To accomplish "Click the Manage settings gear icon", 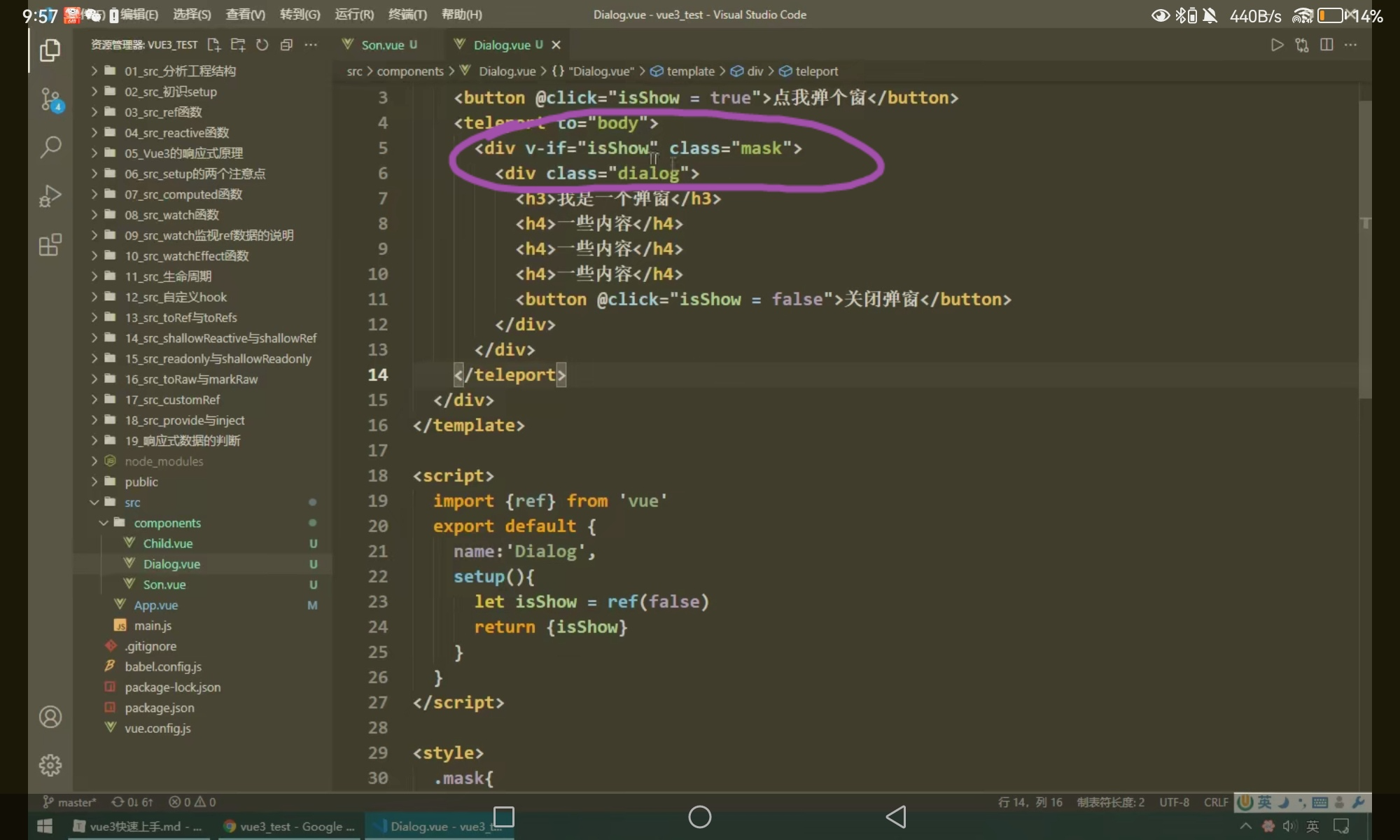I will (x=50, y=764).
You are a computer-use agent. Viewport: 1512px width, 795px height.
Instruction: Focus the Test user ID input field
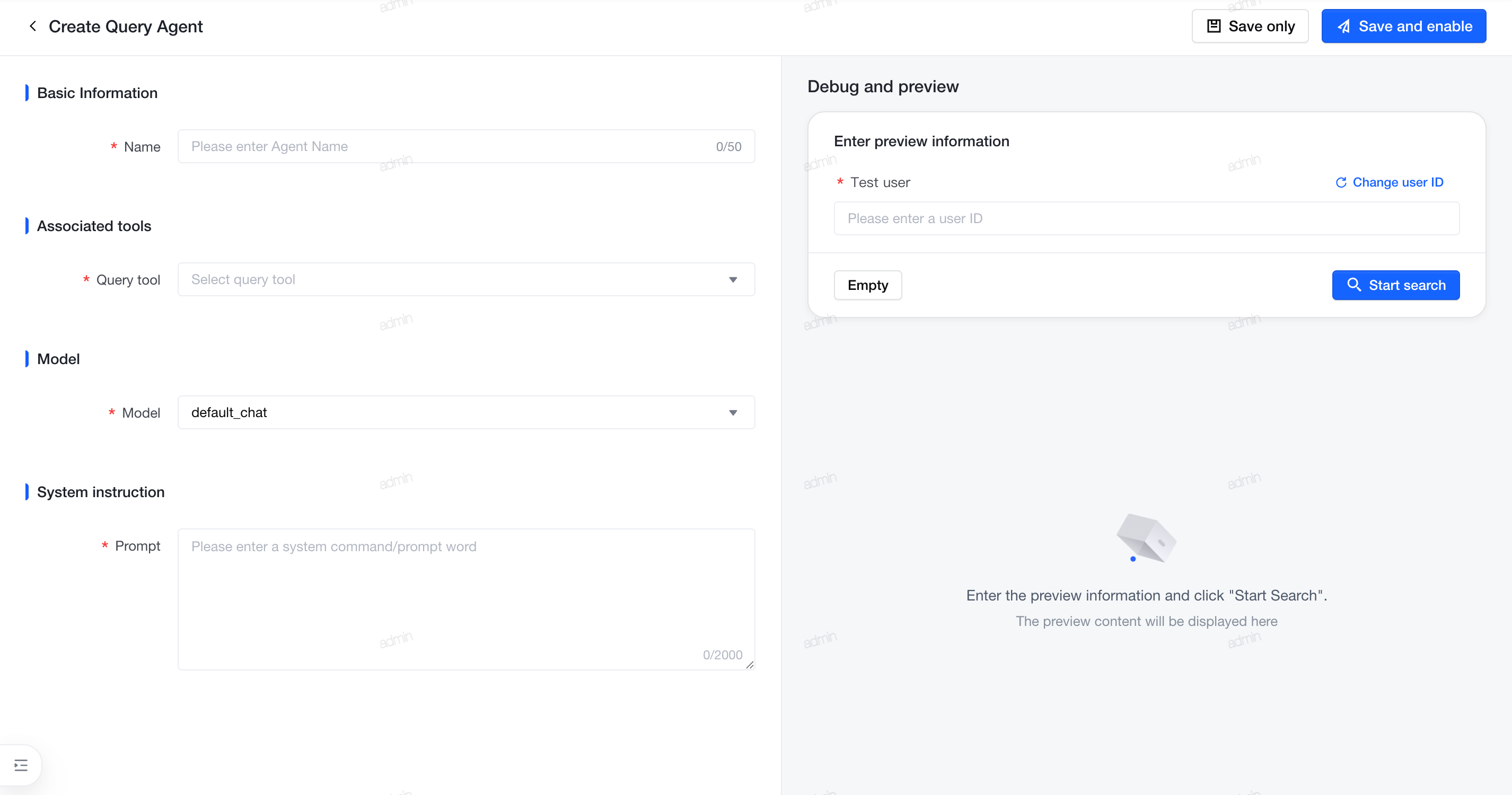pyautogui.click(x=1146, y=218)
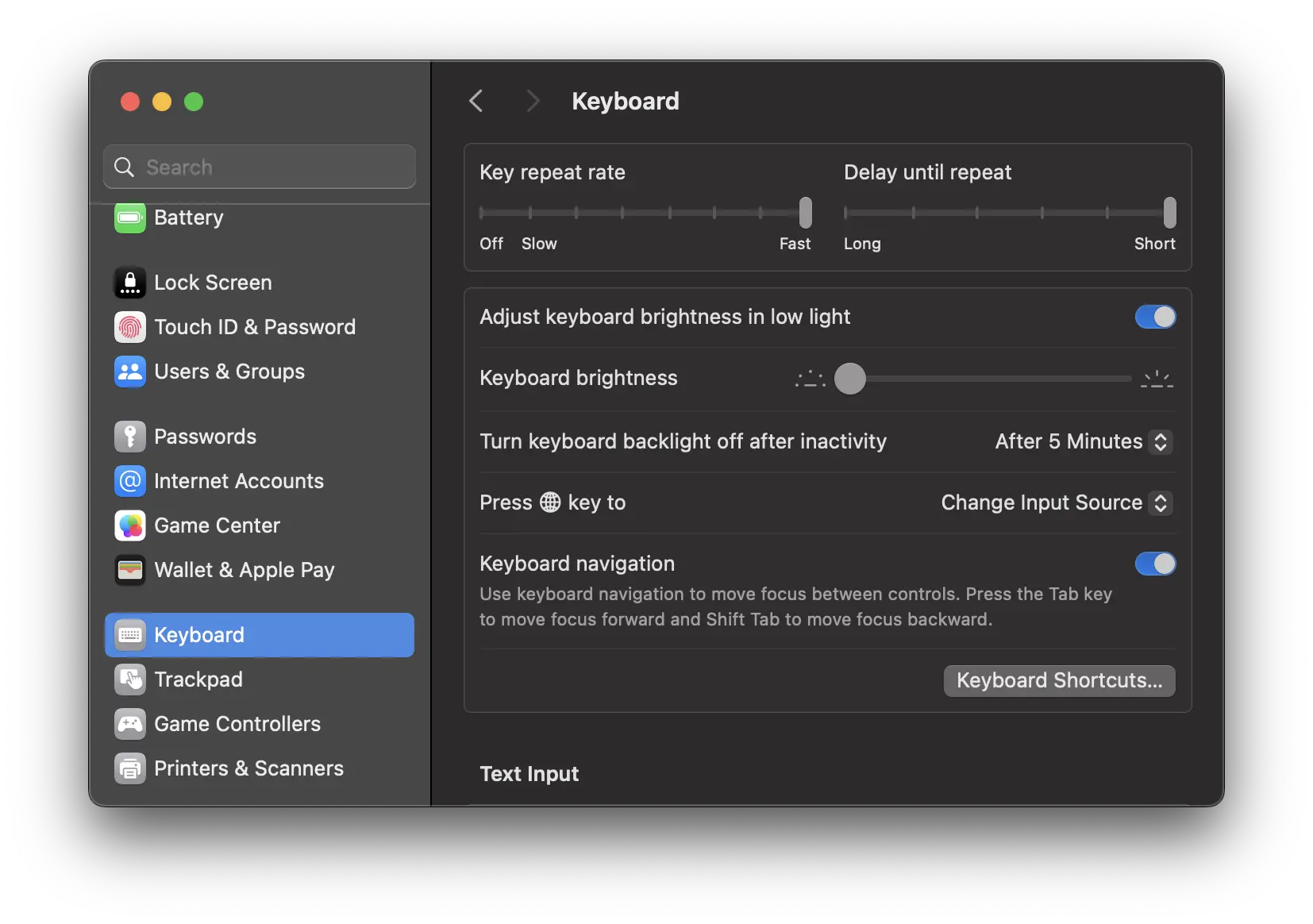Open the Passwords key icon
Viewport: 1313px width, 924px height.
pos(129,436)
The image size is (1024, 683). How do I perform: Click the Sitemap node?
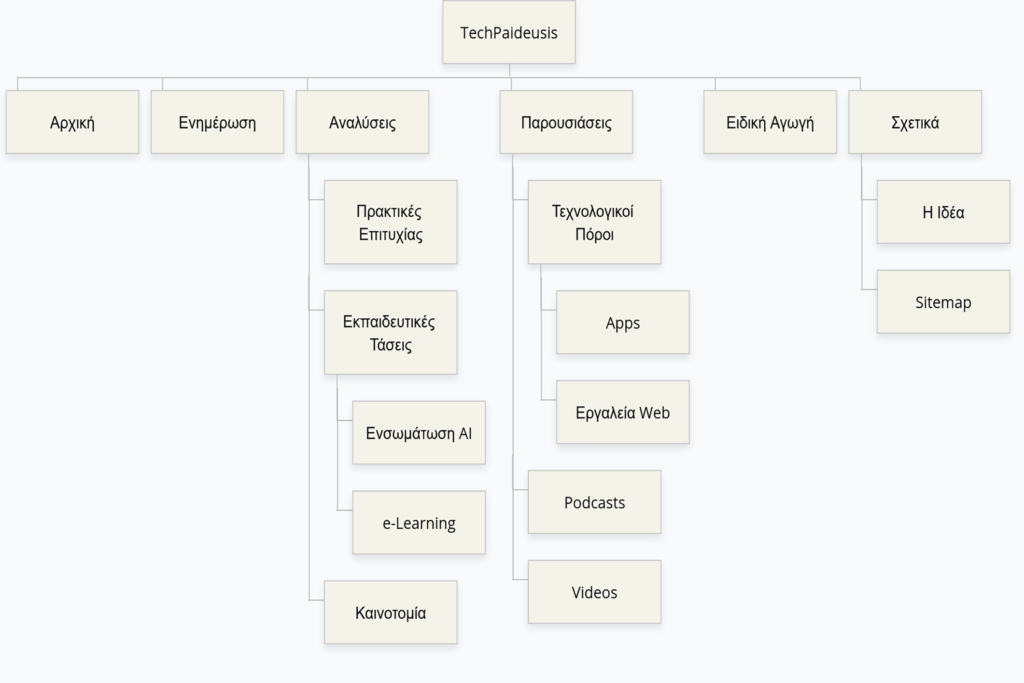point(943,302)
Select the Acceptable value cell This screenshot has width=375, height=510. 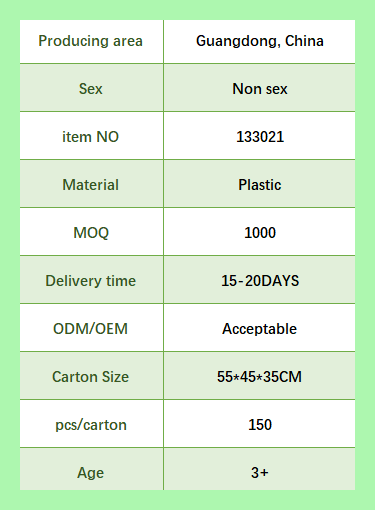click(260, 328)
::::
Quote the rows above word for word, starting at the line that contains "You are a computer-use" and ending at the line that contains "point(943,302)", with both of those lines included. Leave the pictures out of your answer.

You are a computer-use agent. Viewport: 1512px width, 795px height.
Instruction: Focus the Test user ID input field
pyautogui.click(x=1146, y=218)
Open the Passwords key icon
Viewport: 1313px width, 924px height.
pos(129,436)
The image size is (1024, 683). How do I perform: Click the Sitemap node?
point(943,302)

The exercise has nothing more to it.